From: Robert J. Bradbury (bradbury@aeiveos.com)
Date: Sat Mar 16 2002 - 16:56:20 MST
On Sat, 16 Mar 2002, Damien R. Sullivan wrote:
> On Fri, Mar 15, 2002 at 04:01:13PM -0800, Robert J. Bradbury wrote:
>
> What's the relevance of that? We need fresh water for human
> consumption, industry, and agriculture. Mostly the latter two.
> Our agriculture is freshwater.
Cyanobacteria (salt water bacteria) harvest CO2 using photosynthesis.
You use the bacteria to feed shrimp and the shrimp to feed fish
(if you want to go that much further up the food chain). Our
agriculture is non-salt based because much of the relatively flat
agricultural land isn't near any salt water.
> It may be possible to grow GM wheat in saltwater, but it's hardly
> been done, and someone could ask about the energy losses if it was done.

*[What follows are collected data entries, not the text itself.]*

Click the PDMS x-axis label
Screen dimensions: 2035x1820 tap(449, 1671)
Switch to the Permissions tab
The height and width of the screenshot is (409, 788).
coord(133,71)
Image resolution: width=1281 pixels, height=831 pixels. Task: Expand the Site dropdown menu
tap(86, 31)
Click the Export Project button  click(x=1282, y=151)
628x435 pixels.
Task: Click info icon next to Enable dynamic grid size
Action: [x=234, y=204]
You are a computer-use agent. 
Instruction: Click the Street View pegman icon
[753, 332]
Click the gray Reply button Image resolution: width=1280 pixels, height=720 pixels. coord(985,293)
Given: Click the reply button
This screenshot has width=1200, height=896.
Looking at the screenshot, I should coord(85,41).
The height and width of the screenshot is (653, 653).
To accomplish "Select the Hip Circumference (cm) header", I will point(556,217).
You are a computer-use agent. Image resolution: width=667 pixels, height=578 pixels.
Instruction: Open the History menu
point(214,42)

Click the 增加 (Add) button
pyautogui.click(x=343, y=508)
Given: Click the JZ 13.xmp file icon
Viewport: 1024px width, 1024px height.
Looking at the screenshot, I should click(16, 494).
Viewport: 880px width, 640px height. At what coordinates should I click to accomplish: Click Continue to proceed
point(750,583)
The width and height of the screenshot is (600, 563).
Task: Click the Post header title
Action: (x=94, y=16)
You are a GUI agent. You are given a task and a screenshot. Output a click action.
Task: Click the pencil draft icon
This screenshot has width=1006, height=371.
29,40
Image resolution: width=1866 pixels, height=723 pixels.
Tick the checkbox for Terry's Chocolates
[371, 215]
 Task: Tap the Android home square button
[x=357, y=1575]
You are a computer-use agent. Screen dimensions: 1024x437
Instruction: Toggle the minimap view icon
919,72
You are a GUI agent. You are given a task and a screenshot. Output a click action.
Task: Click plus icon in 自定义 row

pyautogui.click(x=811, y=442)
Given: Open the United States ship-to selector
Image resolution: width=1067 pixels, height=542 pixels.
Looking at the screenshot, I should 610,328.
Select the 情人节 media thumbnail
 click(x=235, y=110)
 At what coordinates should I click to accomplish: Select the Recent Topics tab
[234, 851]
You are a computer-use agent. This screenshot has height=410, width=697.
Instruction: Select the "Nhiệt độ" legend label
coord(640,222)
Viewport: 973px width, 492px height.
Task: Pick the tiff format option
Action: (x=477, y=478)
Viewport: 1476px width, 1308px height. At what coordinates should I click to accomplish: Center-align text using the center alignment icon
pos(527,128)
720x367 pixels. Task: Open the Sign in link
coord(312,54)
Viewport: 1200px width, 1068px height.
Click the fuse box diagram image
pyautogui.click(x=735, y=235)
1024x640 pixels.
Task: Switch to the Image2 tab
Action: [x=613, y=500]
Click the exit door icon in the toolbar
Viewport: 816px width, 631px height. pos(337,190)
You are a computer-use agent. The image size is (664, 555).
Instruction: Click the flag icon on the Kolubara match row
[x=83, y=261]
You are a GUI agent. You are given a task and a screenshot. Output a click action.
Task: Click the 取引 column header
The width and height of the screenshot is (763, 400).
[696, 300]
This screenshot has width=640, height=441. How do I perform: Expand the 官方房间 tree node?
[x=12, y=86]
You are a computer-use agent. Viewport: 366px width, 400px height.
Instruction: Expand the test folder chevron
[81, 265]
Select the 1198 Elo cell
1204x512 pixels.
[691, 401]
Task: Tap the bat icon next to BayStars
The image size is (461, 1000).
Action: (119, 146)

There are some energy losses because plants would have to expend
energy to pump out excessive amounts of salt. But it isn't a show
stopper.
> At a global level I think there's enough fresh water to go around, but
> the distribution is uneven, and the moment large regions are short or
> will be. Or so the analysts say.
Its just that most of the food crops have been bred to utilize
fresh water. No reason we can't fix that with a little genetic
engineering.
> > Fertile agricultural soil is a red herring. You can grow what you
> > need in solar ponds where your only requirement is the addition
>
> Huh, that's a new one. I usually think of more intensive hydroponic
> systems.
Nope. You engineer the bacteria to grow most of the pond for you.
>
> [snip] Producing fresh water,
> oxygen, food, sufficient light to stay sane, etc.? Where by "know how"
> I mean not ability to sketch a system, which we can do, but to build one
> which will actually work efficiently and do literally everything needed?
> Taking into account toxin buildups, pollination costs, etc...
You can do it quite easily by engineering more complex bacteria to
perform the various functions required.